Specializes in Maternal - Child Health.
I don't think docs read AWOHNN.

Probably not. But I'm sure that plaintiff's attorneys do.

Specializes in L&D.
I'm sure that plaintiff's attorneys do.

Excellent point!

I'm going to use this in our multidisciplinary meeting!

Our docs do not want to accept AWHONN's position for "conservative pitocin" as valid, but the public is indeed influenced by the perspective!

HHK

Specializes in L&D.
Get the new edition of AWHONN's Perinatal Nursing by Kathleen Rice Simpson and Patricia Creehan. The section on pit inductions has a long list of studies supporting physiologic pitocin dosing.

I have purchased the book and it is being shipped as we "speak"...

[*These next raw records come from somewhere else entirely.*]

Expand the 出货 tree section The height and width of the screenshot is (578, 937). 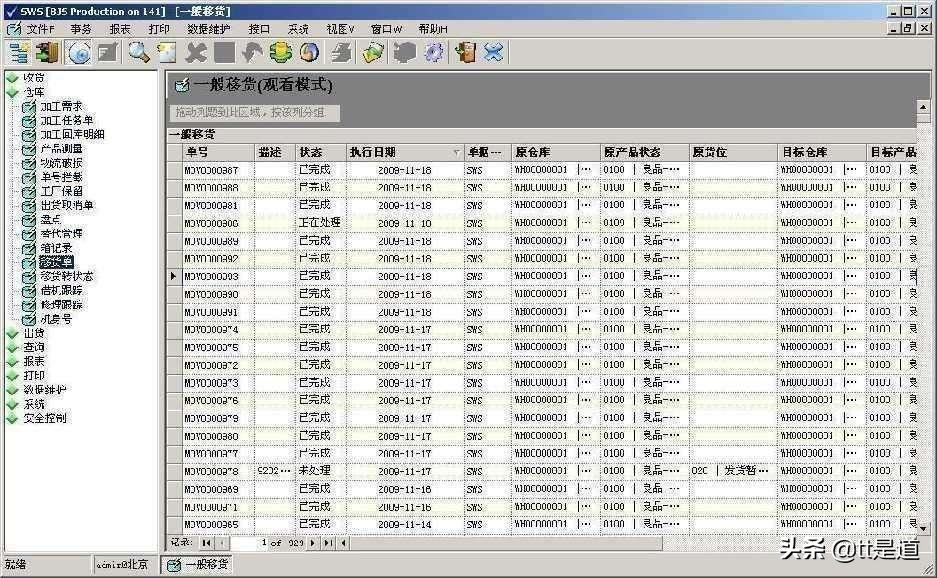click(x=13, y=334)

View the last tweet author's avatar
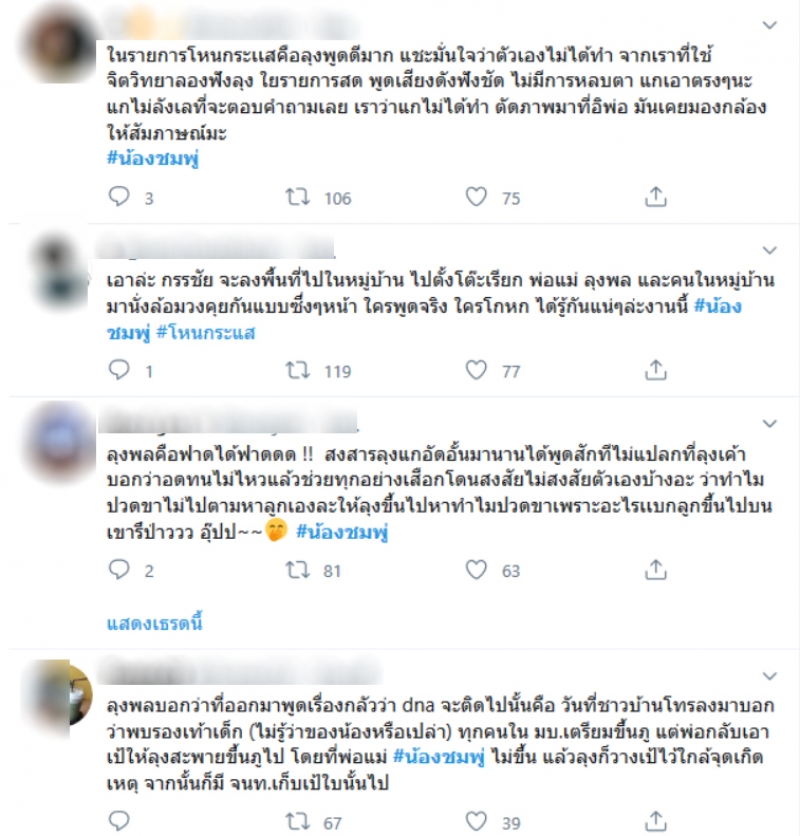pos(57,697)
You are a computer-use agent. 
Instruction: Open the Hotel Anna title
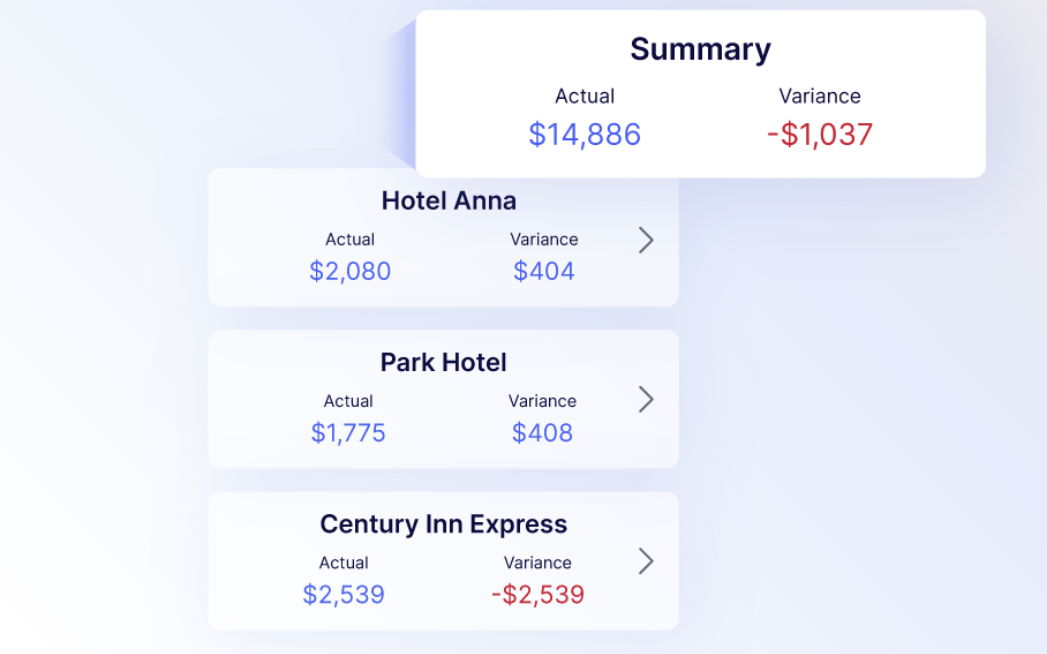click(x=449, y=201)
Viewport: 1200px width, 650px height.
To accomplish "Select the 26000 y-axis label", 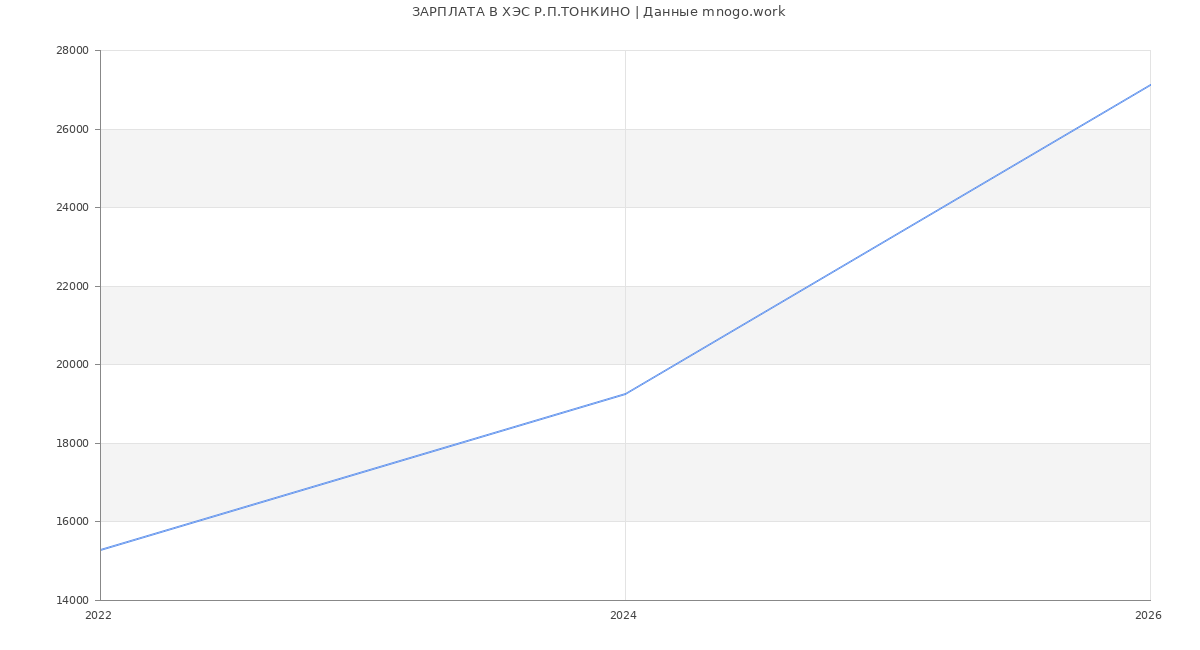I will 71,129.
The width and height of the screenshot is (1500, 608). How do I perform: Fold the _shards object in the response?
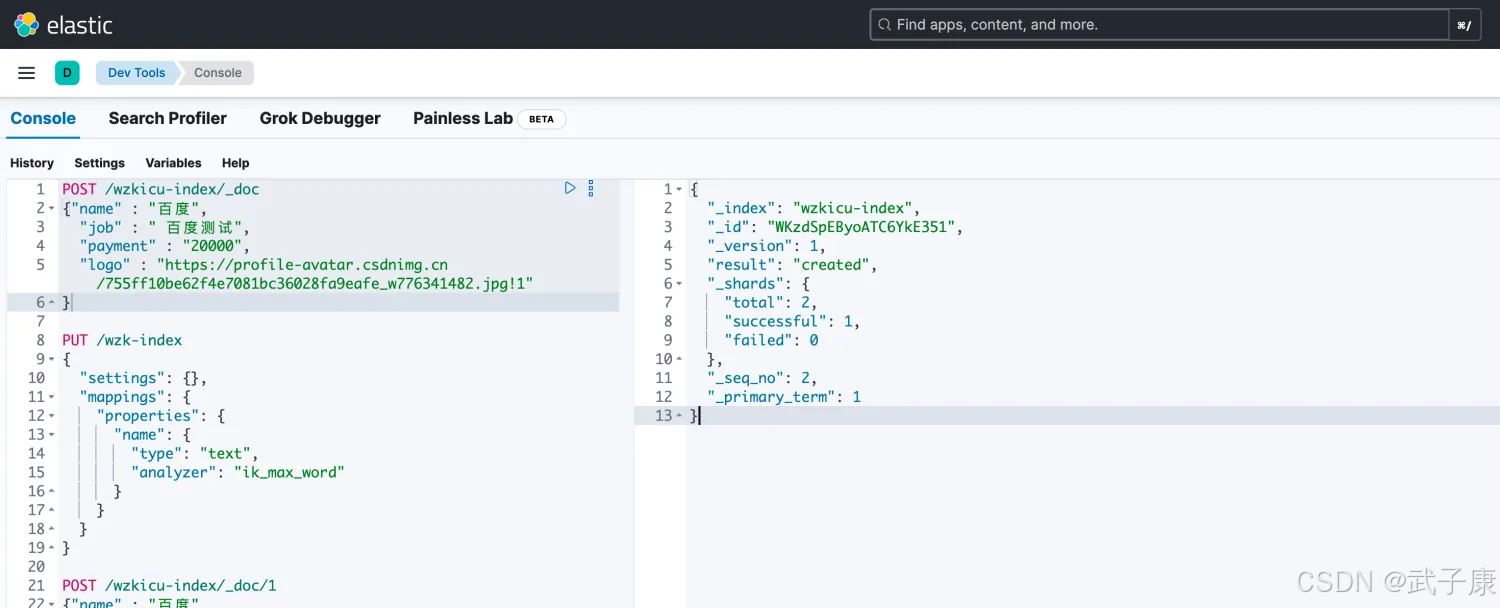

Also bought the special printed protocol paper from AWHONN on arom/fse/iupc and PITOCIN INDUCTION/AUGMENTATION!

thanks.

haze

my hospital uses the 30 units of Pit in 500cc in normal saline. most doctors go 2x2 q 15 min for a max of 36 (there is one that writes the order for a max of 60!!). a few have gone 4x4 and occasionally there are those that go 6x6 (each q 15 min). with the 6x6 we reach a max of 36 in 1.5 hours. i have had pts sit at 36 units for 8-12 hours at a time with little to no change. every once in a while i have seen a nurse make a judgement call and cut it back to 18 or even 9. it's amazing how within a short amount of time a regular (and effective) ctx pattern begins.

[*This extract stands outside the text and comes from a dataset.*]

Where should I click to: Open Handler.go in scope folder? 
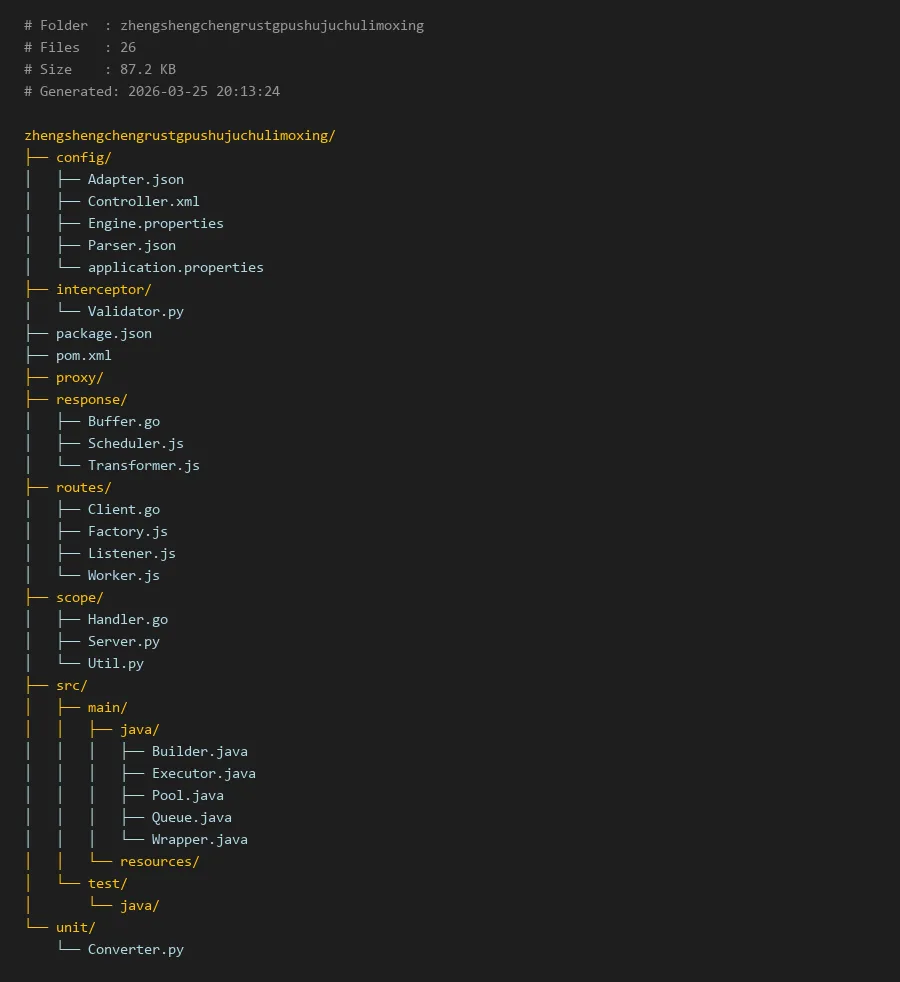tap(127, 619)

does anyone else use a "check-list"? what's included in yours?

Specializes in L&D.
i have had pts sit at 36 units for 8-12 hours at a time with little to no change. every once in a while i have seen a nurse make a judgement call and cut it back to 18 or even 9. it's amazing how within a short amount of time a regular (and effective) ctx pattern begins.

it is not part of policy or protocol, but many of us "old dogs" on the unit will decrease the pitocin by 50% or shut it off x 1 hour & then restart, if pt reaches "max pit" for several hours with a poor response.

As you have seen, often a much more effective labor after lowered dose or uterine receptors "rest" for a while. Have never seen pathophysicological rationale for why this works so well.

To the poster who asked about refrigerated Pitocin:

Yes it does need to be refrigerated. We keep two vials in every room and these are dated so we know when they were taken out of the fridge. We are so busy that they never go the 30 days.